Retomando o tema de sua mensagem para o Dia Mundial
da Paz de 2023, o Papa reafirmou que “juntos, pode-se fazer muito bem! Basta
pensar nas louváveis iniciativas destinadas a reduzir a pobreza, ajudar os
migrantes, contrastar as alterações climáticas, favorecer o desarmamento
nuclear e prestar ajuda humanitária”.
A propósito do cuidado da "casa comum", o
Pontífice citou a adesão da Santa Sé à Convenção-Quadro das Nações
Unidas sobre as Alterações Climáticas, com a intenção de dar o seu apoio
moral aos esforços de todos os Estados para cooperar numa resposta eficaz e
adequada aos desafios colocados pela alteração climática.
Enfraquecimento da democracia
Antes de concluir, Francisco manifestou sua
preocupação com o “enfraquecimento” da democracia, cujo sinal são crescentes
polarizações políticas e sociais, que não ajudam a resolver os problemas
urgentes dos cidadãos.
“Penso nas várias crises políticas em diversos
países do continente americano, com a sua carga de tensões e formas de
violência que exacerbam os conflitos sociais.” E o Papa citou três países:
Peru, Haiti e, nas últimas horas, o Brasil. "Sempre é preciso superar as
lógicas parciais e trabalhar pela construção do bem comum."

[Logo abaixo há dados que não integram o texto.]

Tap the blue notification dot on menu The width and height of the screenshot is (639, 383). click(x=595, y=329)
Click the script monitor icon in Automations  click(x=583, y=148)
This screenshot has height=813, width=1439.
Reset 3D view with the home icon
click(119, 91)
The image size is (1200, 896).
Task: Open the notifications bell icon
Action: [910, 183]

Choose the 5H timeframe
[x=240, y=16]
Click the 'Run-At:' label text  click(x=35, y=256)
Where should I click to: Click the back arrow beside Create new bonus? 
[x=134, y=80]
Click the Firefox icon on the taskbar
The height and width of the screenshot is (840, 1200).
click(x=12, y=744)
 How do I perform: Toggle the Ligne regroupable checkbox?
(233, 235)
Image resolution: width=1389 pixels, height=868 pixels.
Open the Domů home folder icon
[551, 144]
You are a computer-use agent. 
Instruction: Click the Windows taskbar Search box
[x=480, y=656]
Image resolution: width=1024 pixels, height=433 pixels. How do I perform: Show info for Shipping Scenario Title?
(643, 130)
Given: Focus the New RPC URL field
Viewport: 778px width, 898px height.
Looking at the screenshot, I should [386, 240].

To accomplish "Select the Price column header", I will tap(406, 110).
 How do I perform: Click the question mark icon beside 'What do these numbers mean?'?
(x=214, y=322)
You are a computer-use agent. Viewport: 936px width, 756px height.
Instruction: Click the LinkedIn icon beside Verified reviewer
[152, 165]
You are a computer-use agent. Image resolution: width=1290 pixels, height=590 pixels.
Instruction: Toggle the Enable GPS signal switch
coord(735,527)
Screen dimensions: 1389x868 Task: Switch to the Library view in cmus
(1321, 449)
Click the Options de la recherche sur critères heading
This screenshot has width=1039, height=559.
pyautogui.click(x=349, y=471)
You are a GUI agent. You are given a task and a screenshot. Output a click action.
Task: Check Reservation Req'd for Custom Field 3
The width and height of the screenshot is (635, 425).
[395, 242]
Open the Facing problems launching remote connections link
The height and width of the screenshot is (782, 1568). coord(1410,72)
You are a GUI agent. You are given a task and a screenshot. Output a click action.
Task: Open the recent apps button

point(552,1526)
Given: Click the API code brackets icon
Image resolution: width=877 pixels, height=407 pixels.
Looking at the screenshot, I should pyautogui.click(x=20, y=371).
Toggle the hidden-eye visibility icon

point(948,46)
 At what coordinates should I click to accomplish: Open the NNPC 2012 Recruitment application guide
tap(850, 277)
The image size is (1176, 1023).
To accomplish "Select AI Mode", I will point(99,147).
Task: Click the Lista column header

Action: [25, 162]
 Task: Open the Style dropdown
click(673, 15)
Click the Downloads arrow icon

“Senhoras e Senhores, seria maravilhoso que, ao
menos uma vez, pudéssemos encontrar-nos apenas para agradecer ao Senhor
Todo-Poderoso pelos benefícios que sempre nos concede, sem nos vermos
constrangidos a enumerar as situações dramáticas que afligem a humanidade.”
Este é o papel da diplomacia, que deve aplanar os
contrastes para favorecer um clima de mútua colaboração e confiança. Para
Francisco, é ainda mais do que isso, é “um exercício de humildade, pois exige
sacrificar um pouco de amor-próprio para entrar em relação com o outro a fim de
compreender as suas razões e pontos de vista, contrastando assim a soberba e a
arrogância humanas que são a causa de toda a vontade beligerante”.
A
Santa Sé mantém relações diplomáticas com 183 países. A estes, acrescentam-se a
União Europeia e a Soberana Militar Ordem de Malta.